# LISTED ENTRIES
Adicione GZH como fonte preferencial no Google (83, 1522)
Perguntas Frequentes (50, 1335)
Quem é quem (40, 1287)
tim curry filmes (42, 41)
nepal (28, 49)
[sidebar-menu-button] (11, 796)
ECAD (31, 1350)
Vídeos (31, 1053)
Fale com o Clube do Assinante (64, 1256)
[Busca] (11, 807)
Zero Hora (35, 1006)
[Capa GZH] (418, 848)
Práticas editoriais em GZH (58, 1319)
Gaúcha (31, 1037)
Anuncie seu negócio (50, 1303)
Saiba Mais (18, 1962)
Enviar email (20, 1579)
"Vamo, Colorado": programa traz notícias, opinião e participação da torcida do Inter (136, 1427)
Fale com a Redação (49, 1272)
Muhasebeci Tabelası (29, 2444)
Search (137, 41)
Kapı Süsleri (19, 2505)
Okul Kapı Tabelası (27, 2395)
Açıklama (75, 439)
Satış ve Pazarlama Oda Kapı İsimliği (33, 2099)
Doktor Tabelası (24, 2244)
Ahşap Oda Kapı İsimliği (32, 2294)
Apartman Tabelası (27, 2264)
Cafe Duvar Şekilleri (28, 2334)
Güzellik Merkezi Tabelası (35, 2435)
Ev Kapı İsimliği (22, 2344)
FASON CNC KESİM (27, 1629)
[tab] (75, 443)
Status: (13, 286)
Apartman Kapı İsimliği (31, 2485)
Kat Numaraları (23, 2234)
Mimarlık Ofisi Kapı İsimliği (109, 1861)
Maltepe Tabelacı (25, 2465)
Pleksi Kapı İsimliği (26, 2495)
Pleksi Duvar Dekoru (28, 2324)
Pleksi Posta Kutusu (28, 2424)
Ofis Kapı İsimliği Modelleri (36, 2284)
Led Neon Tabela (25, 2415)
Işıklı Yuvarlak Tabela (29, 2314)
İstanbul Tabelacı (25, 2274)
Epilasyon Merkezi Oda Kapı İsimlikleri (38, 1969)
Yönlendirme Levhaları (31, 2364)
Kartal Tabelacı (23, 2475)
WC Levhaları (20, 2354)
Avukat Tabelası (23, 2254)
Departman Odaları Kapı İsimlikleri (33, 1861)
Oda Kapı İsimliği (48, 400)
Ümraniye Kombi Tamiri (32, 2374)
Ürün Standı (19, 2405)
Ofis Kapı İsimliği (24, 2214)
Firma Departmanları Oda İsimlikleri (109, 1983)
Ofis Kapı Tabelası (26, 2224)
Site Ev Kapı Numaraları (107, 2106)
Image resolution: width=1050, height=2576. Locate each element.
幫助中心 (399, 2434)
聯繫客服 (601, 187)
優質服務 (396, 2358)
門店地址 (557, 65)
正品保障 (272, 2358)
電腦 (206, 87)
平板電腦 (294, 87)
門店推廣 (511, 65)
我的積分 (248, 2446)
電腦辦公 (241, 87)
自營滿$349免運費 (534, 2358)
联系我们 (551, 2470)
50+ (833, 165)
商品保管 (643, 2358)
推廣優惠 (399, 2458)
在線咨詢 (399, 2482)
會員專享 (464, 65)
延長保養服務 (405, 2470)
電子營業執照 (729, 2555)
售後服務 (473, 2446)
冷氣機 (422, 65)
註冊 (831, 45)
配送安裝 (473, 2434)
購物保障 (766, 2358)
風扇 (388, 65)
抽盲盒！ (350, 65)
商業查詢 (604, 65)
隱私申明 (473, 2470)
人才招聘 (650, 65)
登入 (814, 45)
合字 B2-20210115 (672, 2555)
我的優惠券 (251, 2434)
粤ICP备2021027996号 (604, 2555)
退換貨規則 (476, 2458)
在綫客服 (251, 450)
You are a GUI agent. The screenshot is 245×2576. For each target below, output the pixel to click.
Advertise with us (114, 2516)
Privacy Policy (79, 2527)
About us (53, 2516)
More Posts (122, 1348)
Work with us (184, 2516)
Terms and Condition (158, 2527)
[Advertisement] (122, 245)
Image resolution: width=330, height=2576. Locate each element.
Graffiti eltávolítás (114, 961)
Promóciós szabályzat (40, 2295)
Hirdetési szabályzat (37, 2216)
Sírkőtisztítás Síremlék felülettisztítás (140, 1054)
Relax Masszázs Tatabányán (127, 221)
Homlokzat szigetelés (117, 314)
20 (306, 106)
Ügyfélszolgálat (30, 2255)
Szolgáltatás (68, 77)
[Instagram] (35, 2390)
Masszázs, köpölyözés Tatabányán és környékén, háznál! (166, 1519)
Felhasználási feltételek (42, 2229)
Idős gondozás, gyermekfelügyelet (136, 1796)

# AIM OF THE TASK
Reproduce verbatim only the segment of the listing bounded by the line containing "Ev Kapı İsimliği (22, 2344)" and the line containing "Avukat Tabelası (23, 2254)", with both boundary lines included.

# RESPONSE FOR THIS EXERCISE
Ev Kapı İsimliği (22, 2344)
FASON CNC KESİM (27, 1629)
[tab] (75, 443)
Status: (13, 286)
Apartman Kapı İsimliği (31, 2485)
Kat Numaraları (23, 2234)
Mimarlık Ofisi Kapı İsimliği (109, 1861)
Maltepe Tabelacı (25, 2465)
Pleksi Kapı İsimliği (26, 2495)
Pleksi Duvar Dekoru (28, 2324)
Pleksi Posta Kutusu (28, 2424)
Ofis Kapı İsimliği Modelleri (36, 2284)
Led Neon Tabela (25, 2415)
Işıklı Yuvarlak Tabela (29, 2314)
İstanbul Tabelacı (25, 2274)
Epilasyon Merkezi Oda Kapı İsimlikleri (38, 1969)
Yönlendirme Levhaları (31, 2364)
Kartal Tabelacı (23, 2475)
WC Levhaları (20, 2354)
Avukat Tabelası (23, 2254)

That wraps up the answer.